Copy out the lines from the one containing "Click the calendar icon in date field" through the one containing "click(x=1461, y=381)", both included, unchanged, leaving out the pictures.

--- START Provided data ---

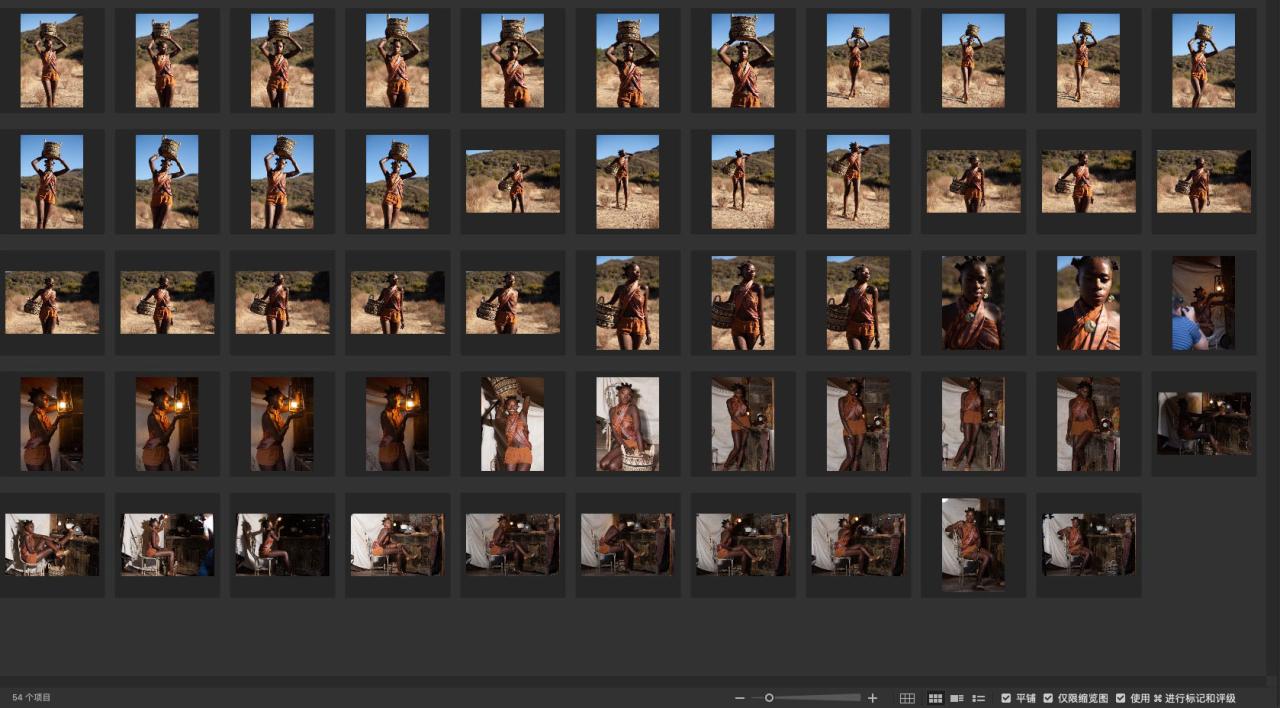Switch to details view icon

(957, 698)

--- END Provided data ---
--- START Provided data ---

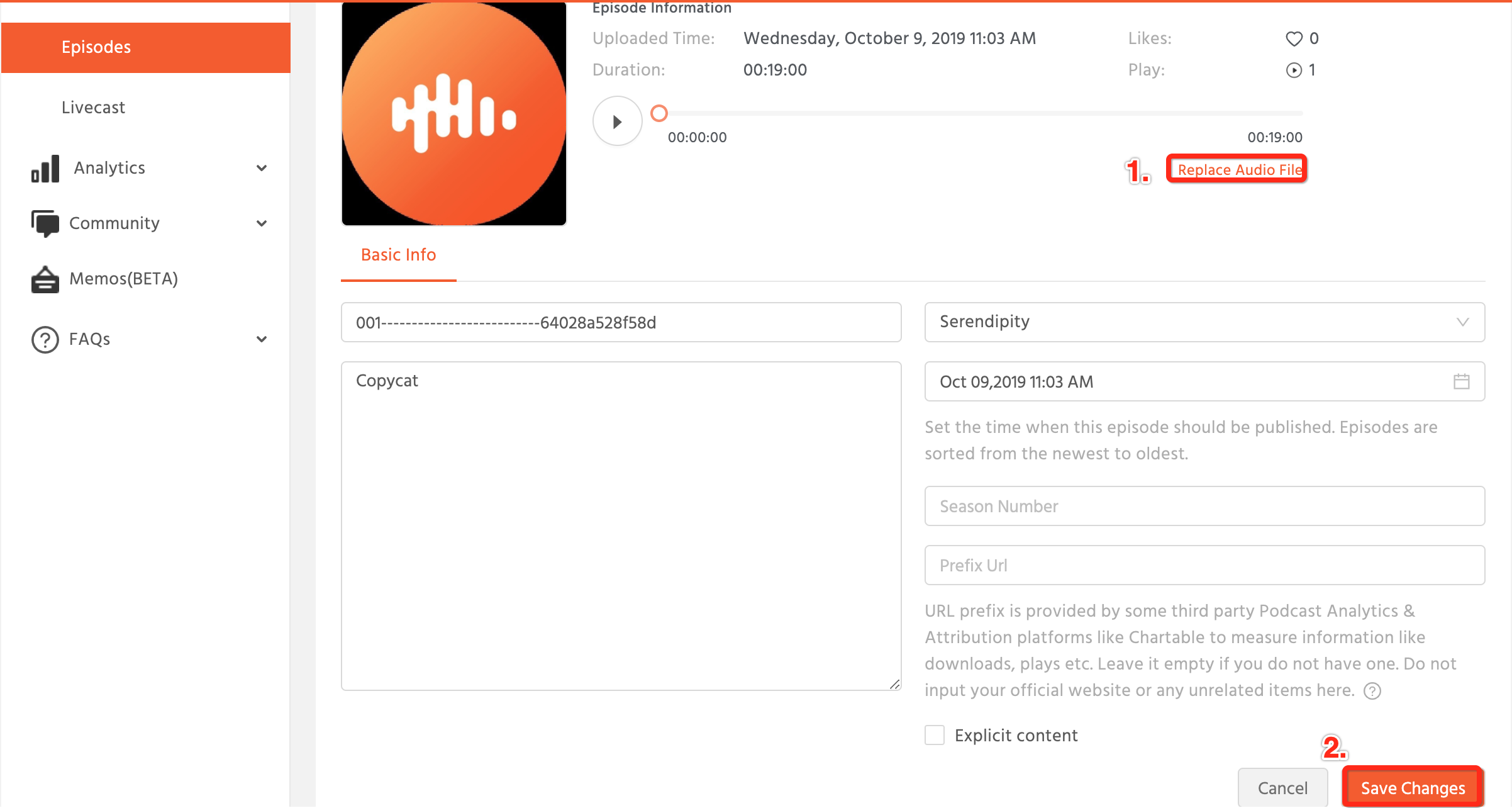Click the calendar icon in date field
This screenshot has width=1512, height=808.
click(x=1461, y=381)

--- END Provided data ---

§ **Written response**
Click the calendar icon in date field
This screenshot has width=1512, height=808.
click(x=1461, y=381)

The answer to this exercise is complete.